Oscillating waves and optimal smoothing effect for one-dimensional nonlinear scalar conservation laws

TL;DR

This paper investigates the optimal smoothing effects for one-dimensional nonlinear scalar conservation laws, introducing new definitions and fractional BV spaces to analyze entropy solutions and their regularity.

Contribution

It provides new definitions of nonlinear flux and introduces fractional BV spaces to characterize the regularity of solutions in one-dimensional scalar conservation laws.

Findings

Supercritical geometric optics produce smooth solutions bounded in the conjectured Sobolev space.
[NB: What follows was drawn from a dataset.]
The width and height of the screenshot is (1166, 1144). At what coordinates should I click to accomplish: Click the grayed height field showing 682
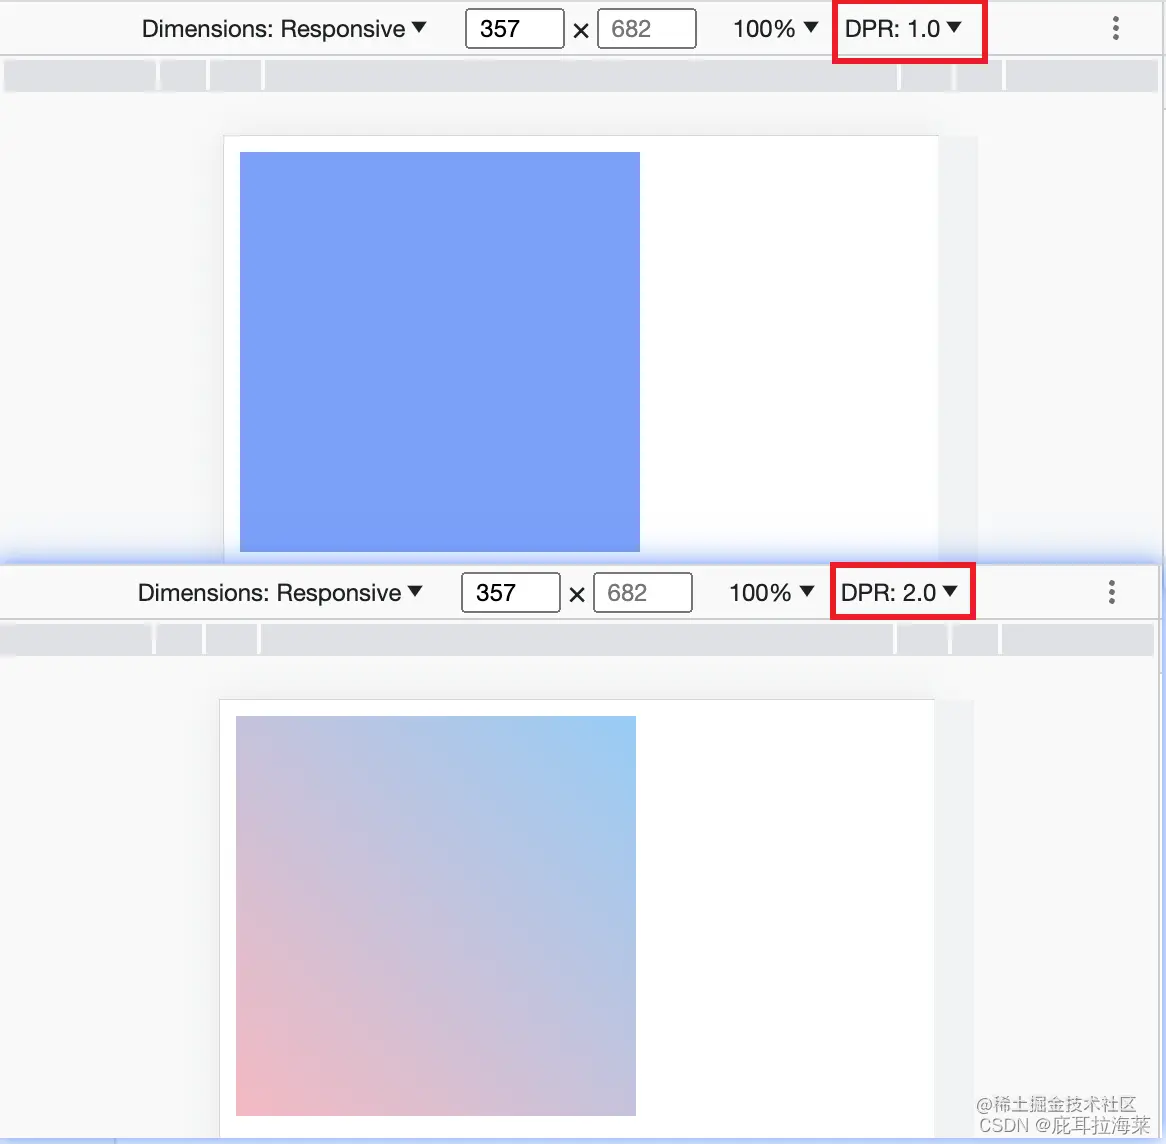coord(646,28)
Constructed continuous solutions exactly in the appropriate Sobolev space.

Demonstrated the relevance of fractional BV spaces for analyzing solution regularity.

Abstract

Lions, Perthame, Tadmor conjectured in 1994 an optimal smoothing effect for entropy solutions of nonlinear scalar conservations laws . In this short paper we will restrict our attention to the simpler one-dimensional case. First, supercritical geometric optics lead to sequences of $C^\infty$ solutions uniformly bounded in the Sobolev space conjectured. Second we give continuous solutions which belong exactly to the suitable Sobolev space. In order to do so we give two new definitions of nonlinear flux and we introduce fractional $BV$ spaces.